792 days late, I have a contract; it's bad

About noon today, the Marquette University professor who was arbitrating the contract dispute between my union--the Milwaukee Teachers' Education Association--and the MPS Board came down in favor of the Board.

I was mulling the news over on the drive home and heard the local NPR newsreader point out that the District's proposal, which the arbitrator "found more reasonable," gave teachers a raise but required them to contribute toward their health care. The way it was framed, it sounded as though the union's proposal did not have a raise or a contribution to health care. This is not true--in fact, in the initial implementation, the union's proposal required more teachers to pay in for the health care. This distinction was lost in the run-up to arbitration, and seems lost now. Even Alan Borsuk's story, linked above, neglects to mention that the competing proposals both required teachers to pay for health care. The only dispute between them was who pays and how much.

And it is in those devilsh details--who pays and how much--that the Board's plan is most insidious. It is part of a pattern designed, from my perspective, anyway, to break apart the union. I have written before about how the small high schools movement seems designed to cut out the union and balkanize formerly large, unified staffs. This decision, in favor of the Board, splits the union between younger, healthier teachers and older, less healthy teachers.

See, the union's proposal required all represented employees to pay 1% of their base salaries as co-insurance, thus minimizing the hit for the poorest employees and sharing the cost of the plan among everyone. You know, like a unified workforce. The Board's plan only jacks up payments for employees in the Preferred Provider Option (PPO) plan. Those in the HMO plan actually have their benefits sweetened. Thus, those employees who need the extra and more varied coverage the PPO provides will take the full force of this settlement. So, in fact, for the local NPR station to report that teachers will have to contribute to their health care costs is a lie: Only those who are in need of more serious care will have to pay. The healthy ones don't--and, as MPS self-funds (which in itself is probably a bad idea), the very foundation of insurance is shattered: In a normal plan, the healthy pay to offset the costs of those who are ill. Here we have the opposite.

The effect of the decision will be to drive employees into the HMO and away from the PPO, and as more teachers "pay nothing," they will more likely urge quicker settlements that leave PPO participants holding the bill. All along, I heard impatience from teachers in my building who wondered what took so long. And the division is already apparent: As I broke the news to staff today, several teachers asked me what the point of having a union is, anyway, if we're just going to get screwed. Another, when I told him the arbitrator favored the board, said, "Great! I'm in the HMO, and my life just got better!"

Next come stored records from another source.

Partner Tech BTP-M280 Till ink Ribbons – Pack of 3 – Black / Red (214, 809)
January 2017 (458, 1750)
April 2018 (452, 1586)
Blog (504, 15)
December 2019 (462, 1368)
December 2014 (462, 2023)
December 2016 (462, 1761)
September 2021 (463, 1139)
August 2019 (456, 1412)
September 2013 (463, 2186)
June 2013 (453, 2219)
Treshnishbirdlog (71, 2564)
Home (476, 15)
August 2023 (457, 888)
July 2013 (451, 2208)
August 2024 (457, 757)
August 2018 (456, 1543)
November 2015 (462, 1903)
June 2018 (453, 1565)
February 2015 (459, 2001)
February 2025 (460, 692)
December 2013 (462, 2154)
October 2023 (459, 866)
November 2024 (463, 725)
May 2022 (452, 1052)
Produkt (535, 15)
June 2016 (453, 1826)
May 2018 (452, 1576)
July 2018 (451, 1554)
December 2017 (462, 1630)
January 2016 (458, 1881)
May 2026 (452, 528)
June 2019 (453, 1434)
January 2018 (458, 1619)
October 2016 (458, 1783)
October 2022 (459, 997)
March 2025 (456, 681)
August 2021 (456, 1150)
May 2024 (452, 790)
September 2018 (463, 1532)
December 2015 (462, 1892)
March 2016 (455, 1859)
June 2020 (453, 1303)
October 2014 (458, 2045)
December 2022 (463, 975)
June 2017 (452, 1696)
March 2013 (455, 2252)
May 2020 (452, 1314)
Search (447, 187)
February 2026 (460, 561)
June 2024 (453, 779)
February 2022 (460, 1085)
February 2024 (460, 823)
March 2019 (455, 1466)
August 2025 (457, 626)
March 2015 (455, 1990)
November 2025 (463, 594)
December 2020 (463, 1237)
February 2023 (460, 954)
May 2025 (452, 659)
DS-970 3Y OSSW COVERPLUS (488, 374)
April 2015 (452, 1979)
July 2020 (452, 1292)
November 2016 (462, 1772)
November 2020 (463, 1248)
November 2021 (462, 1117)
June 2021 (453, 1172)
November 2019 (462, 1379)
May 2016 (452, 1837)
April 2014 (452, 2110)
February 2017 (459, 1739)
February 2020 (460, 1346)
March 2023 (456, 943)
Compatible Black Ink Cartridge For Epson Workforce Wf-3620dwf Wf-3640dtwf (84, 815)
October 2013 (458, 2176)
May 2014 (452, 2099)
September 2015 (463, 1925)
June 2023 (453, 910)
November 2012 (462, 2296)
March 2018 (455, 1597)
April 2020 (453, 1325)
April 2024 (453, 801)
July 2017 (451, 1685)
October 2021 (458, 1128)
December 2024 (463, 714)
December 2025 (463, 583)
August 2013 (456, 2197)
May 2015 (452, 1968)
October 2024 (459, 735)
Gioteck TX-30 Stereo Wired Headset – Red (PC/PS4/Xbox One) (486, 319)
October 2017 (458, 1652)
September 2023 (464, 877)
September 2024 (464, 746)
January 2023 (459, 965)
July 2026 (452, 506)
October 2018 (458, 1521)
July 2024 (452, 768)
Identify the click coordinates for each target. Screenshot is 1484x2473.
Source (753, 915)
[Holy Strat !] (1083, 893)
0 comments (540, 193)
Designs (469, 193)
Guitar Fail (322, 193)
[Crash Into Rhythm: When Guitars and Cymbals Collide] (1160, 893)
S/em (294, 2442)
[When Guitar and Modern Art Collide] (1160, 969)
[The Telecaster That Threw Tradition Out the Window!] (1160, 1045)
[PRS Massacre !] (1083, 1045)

Jay Grenig, the arbitrator who decided the dispute, of course couldn't take any of this into account. He had very specific responsibilities defined by the state, and I'm sorry he found that the Board's proposal was a better deal. I believe that, long-run, there will be serious consequences for the union and the district as a whole.

I do have to wonder, though, if he didn't sit on his decision until today on purpose: He promised he'd be done by the end of July, but he may have known that announcing in favor of the board on July 31 would have led to hundreds of retirements during August. Today was the first day of school, and, as it is, I expect there will be some faces absent tomorrow, following this news, that had been in school today

Hey--at least I can stop saying I've been working without a contract since July 1, 2003. Now I can say that I've been working without a contract since July 1, 2005. Woo. Hoo.